Ms Suu Kyi was taken to a government building in Nay Pyi Taw on Monday, prison sources told BBC Burmese. She’d spent a year in solitary confinement.

The 78-year-old is serving a 33-year sentence, after being jailed in closed-door, military-run trials.

Almost no news has emerged about her condition in more than two years.

There has been no confirmation from the military of her transfer from jail, but the move to house arrest could be a positive sign from the authorities, who have faced numerous calls to release the country’s democratically-elected leader.

Ms Suu Kyi was rumoured to have been ill, but the military has denied the reports. Earlier this week a source from the Nay Pyi Taw prison where she was being held told BBC Burmese that she was in good health.

Thailand’s foreign minister also revealed this month that he had visited Ms Suu Kyi – however he disclosed no further detail.

The military has arranged a meeting between Ms Suu Kyi and T Khun Myat, the Speaker of the lower house of parliament, BBC Burmese reported. However the military has not confirmed these talks are taking place either.

Since the coup, Myanmar has spiralled into a civil war, which has killed thousands of people. Sanctions imposed on the military have failed to stop the violence.

The 78-year-old Nobel laureate was under house arrest until June this year, when she was moved to solitary confinement in a prison in the country’s capital.

She denies all of the accusations and rights groups have condemned the court trials as a sham.

The daughter of independence hero General Aung San, she emerged as a leader of the pro-democracy movement against the military dictatorship. She co-founded the National League for Democracy (NLD), but was put under house arrest in 1989.

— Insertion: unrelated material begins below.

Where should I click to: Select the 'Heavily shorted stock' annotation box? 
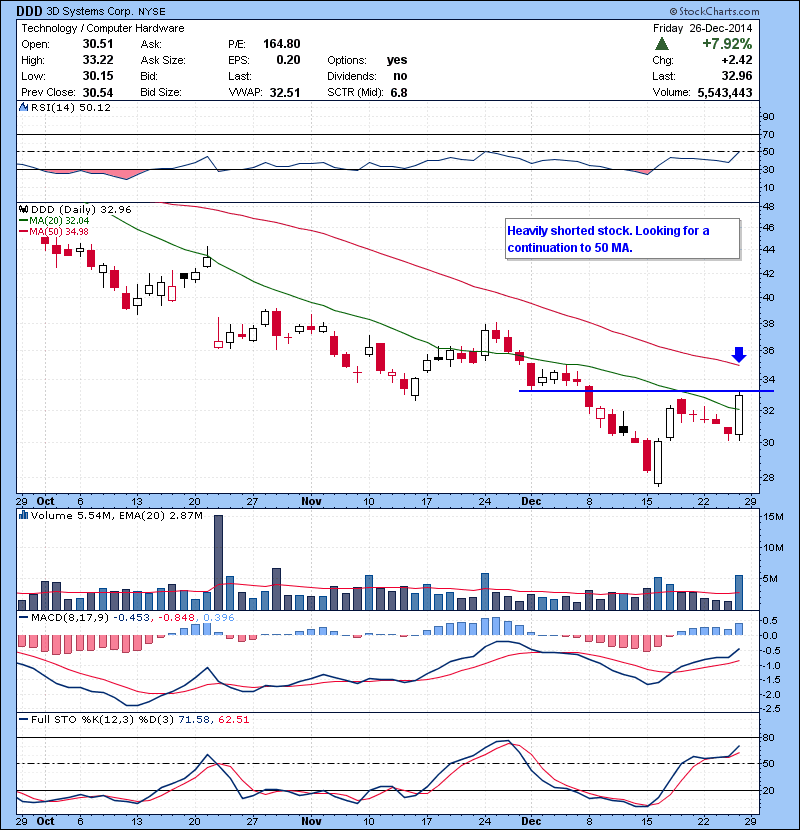[x=620, y=240]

Awarded the Nobel peace prize, Ms Suu Kyi was one of the world’s leading democracy icons. Her release from detention in 2010 was celebrated in Myanmar and around the world.

But she was later criticised for defending her country against allegations of genocide at the UN International Court of Justice (ICJ) after widespread claims that Myanmar had committed atrocities against Muslim Rohingya while her government was in power. Nearly a million of them have fled Myanmar in recent years, and now live as refugees in neighbouring Bangladesh.